Fasting plasma glucose, triglycerides, total cholesterol, high-density lipoprotein cholesterol, and LDL cholesterol were analyzed using an automated analyzer (Dirui CS-400) with reagents purchased from Randox Laboratories. Consent was obtained from the participant for permission to extract DNA or RNA and store the remaining samples at −80 °C for future biomarker research related to obesity.
Genomic DNA was isolated from frozen peripheral blood samples using the QIAamp Blood Mini Extraction Kit, according to the manufacturer’s protocol (Qiagen). Briefly, 20 µL QIAGEN Protease will be added in 200 µL of blood sample, followed by 200 µL Buffer AL. The mixture was vortexed thoroughly and incubated at 56 °C for 10 minutes. Later, 200 µL of absolute ethanol will be added to the mixture before being transferred to a QIAamp Mini spin column and centrifuged at 8000 rpm. Next, 2 washing steps will be performed using washing buffers AW1 and AW2. Finally, 100 µL of distilled water will be added and incubated at room temperature for 1 minute followed by centrifuging at 8000 rpm for 1 minute to elute the DNA. The quality and quantity of the extracted DNA will be quantified using NanoDrop before being stored at −20 °C for future use.
The FGDs were conducted after month 6 of the study to explore the experience the participant went through, including the enablers and barriers that led to their weight loss outcomes, and obtain their insights on how to improve the intervention.
A trained psychologist from the Institute for Behavioral Research conducted the FGDs using a predetermined outlined interview guide with probes. An audio recorder was used to record conversations and for transcription. Each FGD took approximately 60 to 90 minutes to complete. In total, 4 groups were involved in the FGD, in which 2 groups consisted of participants who successfully reduced weight by at least 4% from their baseline weight, whereas the other 2 groups were among those who did not meet the requirements for weight loss as predetermined by the study parameters.
A summary of the study outcomes, based on part of the study, is listed in.
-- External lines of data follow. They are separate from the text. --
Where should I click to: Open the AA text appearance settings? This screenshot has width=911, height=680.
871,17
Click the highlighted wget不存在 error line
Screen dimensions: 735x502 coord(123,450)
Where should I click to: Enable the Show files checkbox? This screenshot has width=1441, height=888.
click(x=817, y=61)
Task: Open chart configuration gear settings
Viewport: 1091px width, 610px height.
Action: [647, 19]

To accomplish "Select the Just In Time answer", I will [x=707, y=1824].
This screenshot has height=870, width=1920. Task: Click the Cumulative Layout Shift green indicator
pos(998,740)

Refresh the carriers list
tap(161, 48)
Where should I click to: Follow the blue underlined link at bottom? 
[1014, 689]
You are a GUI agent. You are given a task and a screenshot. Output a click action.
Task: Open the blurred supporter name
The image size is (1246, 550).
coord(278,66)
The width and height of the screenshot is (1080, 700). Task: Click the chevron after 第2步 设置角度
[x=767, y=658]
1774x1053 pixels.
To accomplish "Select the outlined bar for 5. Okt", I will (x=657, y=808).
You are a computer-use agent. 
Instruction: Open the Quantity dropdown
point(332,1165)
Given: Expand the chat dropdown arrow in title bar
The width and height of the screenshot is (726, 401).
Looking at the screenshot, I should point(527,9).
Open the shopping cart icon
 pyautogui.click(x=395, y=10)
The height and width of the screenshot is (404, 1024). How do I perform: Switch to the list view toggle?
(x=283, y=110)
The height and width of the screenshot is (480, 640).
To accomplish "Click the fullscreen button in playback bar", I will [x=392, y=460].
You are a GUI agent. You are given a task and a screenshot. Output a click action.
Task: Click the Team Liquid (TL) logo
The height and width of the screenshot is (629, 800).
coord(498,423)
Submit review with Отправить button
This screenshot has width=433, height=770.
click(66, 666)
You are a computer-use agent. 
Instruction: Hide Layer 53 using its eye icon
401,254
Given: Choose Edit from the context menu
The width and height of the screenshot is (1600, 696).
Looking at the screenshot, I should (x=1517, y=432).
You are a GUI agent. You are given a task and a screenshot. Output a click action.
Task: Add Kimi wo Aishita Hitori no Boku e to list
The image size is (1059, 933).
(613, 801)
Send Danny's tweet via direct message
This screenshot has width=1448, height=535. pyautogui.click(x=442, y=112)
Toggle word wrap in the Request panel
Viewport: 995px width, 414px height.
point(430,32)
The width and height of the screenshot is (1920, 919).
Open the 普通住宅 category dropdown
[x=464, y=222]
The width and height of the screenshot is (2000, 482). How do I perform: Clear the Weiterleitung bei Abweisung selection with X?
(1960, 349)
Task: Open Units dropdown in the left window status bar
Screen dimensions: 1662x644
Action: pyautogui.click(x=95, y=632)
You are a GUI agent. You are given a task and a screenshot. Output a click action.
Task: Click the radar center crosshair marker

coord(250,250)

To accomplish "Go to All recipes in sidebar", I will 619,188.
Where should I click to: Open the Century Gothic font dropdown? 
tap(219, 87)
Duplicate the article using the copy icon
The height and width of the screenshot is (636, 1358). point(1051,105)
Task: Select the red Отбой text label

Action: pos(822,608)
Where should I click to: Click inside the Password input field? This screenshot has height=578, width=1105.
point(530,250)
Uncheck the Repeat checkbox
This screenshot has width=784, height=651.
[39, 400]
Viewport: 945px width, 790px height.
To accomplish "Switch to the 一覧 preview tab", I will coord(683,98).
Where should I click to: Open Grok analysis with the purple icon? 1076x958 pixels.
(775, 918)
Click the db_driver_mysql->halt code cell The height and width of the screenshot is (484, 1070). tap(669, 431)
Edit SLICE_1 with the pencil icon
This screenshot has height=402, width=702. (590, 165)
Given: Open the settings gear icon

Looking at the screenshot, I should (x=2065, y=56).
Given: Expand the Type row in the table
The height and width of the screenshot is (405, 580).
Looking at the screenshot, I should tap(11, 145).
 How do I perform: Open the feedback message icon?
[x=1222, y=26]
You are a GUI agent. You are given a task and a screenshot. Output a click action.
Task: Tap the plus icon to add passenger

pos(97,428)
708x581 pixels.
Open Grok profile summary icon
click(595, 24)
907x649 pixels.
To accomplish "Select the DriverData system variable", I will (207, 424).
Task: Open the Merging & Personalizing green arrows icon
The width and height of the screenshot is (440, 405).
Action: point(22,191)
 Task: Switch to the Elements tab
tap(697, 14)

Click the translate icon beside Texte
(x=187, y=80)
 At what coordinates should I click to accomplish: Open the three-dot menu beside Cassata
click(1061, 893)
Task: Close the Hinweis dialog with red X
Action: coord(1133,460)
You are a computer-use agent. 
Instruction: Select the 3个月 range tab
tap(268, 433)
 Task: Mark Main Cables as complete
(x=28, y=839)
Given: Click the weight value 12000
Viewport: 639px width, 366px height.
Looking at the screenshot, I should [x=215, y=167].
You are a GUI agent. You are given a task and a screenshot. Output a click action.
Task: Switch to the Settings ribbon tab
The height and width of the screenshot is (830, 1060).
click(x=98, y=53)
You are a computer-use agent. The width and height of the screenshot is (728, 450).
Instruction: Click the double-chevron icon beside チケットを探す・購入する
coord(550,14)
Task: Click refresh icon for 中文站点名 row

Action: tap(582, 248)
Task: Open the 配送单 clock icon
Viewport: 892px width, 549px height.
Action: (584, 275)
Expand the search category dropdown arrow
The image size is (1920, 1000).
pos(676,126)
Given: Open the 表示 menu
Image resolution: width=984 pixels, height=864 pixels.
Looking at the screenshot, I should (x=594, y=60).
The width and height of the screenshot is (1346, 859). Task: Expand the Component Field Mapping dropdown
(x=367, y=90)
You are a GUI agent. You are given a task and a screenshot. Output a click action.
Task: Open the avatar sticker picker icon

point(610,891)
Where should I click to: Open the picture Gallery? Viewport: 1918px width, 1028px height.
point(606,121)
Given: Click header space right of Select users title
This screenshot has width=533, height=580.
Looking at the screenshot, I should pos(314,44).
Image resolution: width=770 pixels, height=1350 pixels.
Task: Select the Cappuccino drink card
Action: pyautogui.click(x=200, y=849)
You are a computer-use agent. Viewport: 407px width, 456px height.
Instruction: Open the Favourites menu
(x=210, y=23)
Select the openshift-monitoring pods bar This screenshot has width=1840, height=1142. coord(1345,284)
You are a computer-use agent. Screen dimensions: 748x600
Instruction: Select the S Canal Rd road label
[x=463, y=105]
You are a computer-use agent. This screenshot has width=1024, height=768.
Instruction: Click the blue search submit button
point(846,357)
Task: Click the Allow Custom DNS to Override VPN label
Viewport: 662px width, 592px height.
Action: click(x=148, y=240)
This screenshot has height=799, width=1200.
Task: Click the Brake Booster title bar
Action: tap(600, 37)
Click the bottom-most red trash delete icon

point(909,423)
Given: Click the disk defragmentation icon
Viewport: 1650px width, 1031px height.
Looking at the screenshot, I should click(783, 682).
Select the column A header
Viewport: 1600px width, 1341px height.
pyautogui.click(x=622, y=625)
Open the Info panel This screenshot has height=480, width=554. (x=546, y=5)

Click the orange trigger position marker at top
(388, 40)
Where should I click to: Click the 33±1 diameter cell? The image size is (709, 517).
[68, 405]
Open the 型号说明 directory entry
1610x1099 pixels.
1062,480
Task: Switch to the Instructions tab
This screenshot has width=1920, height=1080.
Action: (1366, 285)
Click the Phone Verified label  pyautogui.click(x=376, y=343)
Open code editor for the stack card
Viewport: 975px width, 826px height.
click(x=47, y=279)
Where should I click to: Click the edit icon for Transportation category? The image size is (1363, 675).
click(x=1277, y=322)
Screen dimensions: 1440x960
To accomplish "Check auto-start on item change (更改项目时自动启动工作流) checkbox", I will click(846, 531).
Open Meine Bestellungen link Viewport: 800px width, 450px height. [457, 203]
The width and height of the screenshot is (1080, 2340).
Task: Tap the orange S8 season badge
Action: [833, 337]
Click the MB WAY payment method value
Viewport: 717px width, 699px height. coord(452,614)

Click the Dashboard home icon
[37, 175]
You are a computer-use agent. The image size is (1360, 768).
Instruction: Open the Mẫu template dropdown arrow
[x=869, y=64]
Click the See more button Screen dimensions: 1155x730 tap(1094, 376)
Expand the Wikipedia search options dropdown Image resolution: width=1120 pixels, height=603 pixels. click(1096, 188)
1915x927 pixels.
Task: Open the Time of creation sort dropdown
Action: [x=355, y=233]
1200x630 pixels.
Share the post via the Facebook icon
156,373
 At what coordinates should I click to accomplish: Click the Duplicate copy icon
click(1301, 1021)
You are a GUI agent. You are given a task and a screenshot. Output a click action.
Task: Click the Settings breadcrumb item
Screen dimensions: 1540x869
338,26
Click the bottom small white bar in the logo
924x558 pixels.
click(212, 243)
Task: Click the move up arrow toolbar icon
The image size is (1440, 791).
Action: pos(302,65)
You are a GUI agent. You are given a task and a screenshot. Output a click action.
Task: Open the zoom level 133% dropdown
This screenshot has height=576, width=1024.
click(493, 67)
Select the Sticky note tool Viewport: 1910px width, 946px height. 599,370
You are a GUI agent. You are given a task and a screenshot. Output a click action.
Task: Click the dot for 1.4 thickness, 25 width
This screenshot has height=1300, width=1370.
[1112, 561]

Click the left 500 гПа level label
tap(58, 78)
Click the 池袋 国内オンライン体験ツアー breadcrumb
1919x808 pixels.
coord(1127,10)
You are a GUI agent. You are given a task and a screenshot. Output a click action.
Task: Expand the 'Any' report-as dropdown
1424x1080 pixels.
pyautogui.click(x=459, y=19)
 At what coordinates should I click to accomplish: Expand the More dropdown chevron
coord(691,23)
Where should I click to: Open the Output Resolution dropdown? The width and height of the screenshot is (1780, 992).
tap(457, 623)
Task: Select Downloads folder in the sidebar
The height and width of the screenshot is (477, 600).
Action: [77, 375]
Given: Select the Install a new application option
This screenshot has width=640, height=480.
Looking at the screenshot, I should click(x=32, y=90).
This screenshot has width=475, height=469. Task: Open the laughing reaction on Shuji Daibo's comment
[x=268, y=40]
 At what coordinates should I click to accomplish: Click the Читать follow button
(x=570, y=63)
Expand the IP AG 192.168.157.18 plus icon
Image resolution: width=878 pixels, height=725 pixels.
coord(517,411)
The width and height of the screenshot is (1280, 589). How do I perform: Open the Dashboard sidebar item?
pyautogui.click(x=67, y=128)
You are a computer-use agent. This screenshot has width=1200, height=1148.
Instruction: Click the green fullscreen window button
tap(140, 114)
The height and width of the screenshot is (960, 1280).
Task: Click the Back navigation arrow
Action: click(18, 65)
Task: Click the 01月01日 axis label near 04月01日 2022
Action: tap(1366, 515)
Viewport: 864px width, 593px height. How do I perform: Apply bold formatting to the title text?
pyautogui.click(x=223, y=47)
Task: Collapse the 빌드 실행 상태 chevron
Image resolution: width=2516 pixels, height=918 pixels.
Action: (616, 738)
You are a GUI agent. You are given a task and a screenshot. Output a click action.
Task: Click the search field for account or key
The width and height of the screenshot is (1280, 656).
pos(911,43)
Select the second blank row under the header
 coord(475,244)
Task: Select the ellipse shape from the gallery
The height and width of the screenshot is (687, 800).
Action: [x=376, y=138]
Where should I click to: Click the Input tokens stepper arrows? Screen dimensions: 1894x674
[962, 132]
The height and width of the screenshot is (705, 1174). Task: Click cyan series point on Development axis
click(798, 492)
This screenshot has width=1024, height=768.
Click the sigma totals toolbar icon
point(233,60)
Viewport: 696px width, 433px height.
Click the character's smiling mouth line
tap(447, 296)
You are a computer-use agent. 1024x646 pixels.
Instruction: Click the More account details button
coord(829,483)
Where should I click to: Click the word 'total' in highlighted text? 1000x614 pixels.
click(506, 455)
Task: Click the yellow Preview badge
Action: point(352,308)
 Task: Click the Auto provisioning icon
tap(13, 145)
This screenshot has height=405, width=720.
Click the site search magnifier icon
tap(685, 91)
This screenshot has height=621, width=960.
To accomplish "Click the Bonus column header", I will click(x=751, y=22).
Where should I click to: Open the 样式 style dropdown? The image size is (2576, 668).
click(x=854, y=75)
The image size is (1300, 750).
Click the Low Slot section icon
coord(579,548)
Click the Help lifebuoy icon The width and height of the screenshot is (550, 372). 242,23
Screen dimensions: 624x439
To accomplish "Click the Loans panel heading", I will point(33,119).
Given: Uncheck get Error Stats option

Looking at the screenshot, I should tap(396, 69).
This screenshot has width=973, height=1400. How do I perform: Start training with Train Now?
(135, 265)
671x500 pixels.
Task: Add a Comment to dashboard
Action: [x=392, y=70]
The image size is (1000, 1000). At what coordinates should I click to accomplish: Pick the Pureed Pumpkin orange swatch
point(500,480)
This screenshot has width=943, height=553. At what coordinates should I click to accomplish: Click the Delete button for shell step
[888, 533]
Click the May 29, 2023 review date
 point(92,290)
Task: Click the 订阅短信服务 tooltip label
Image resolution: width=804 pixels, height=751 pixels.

|Measurementsa||Time points||Instrument||Number of measures at each time point||Outcome variables|
|Baseline||Month 3||Month 6|
|Weight||Yes||Yes||Yes||SECA Electronic Column Scale (SECA GmbH and Co KG)||Twice in kg, to the nearest 0.1 kg|
|Height||Yes||Yes||Yes||SECA Electronic Column Scale||Twice in cm, to the nearest 0.1 cm|
|Waist circumference||Yes||Yes||Yes||SECA measuring tape (SECA)||Twice in cm, to the nearest 0.1 cm|
|Hip circumference||Yes||Yes||Yes||SECA measuring tape||Twice in cm, to the nearest 0.1 cm|
|Blood pressure||Yes||Yes||Yes||An automated upper arm device (Omron Automated Blood Pressure Monitor; HEM 7130)||Twice (third measure if error reading or if one value outside normal range)|
|Body composition||Yes||Yes||Yes||InBody 770 analyzer (Biospace)||Once|
|Quality of life||Yes||Yes||Yes||Obesity and Weight-Loss Quality of Life Questionnaire||Once|
|Physical activity||Yes||Yes||Yes||International Physical Activity Questionnaire-Short Form||Once|
|Dietary intake||Yes||Yes||Yes||Food Frequency Questionnaire||Once|
|Biochemical testing||Yes||Yes||Yes||Liquid chromatography (Adams A1c HA-8160; Arkray Inc); automated analyzer (Dirui CS-400)||Once|
|Readiness to participate in screening||Yes||No||No||Behavioral contract and informed consent||Once, during recruitment phase|
|Focus group discussion||No||No||Yes||Predetermined outlined interview guide with probes; an audio recorder||Once, after unsupervised intervention phase at the end of month 6|
aMeasurements were carried out by trained research staff using standard protocols.
bFasting lipid profile parameters: total cholesterol, triglycerides, low-density lipoprotein cholesterol, and high-density lipoprotein cholesterol.
cN/A: not applicable.
Training of Study Team
Before the beginning of data collection, a 3-day workshop was conducted to train the research team members on the skills needed during data collection. The training included techniques for anthropometric measurements, body composition measurements using the InBody 770 analyzer, and explanation on questionnaires used in the study. Presentation on data collection workflow, intervention supervision processes, and biochemical testing procedures was also included in the training. In addition, selected study members were trained by a psychologist from the Institute for Behavioral Research on conducting readiness to participate in screening during the recruitment phase.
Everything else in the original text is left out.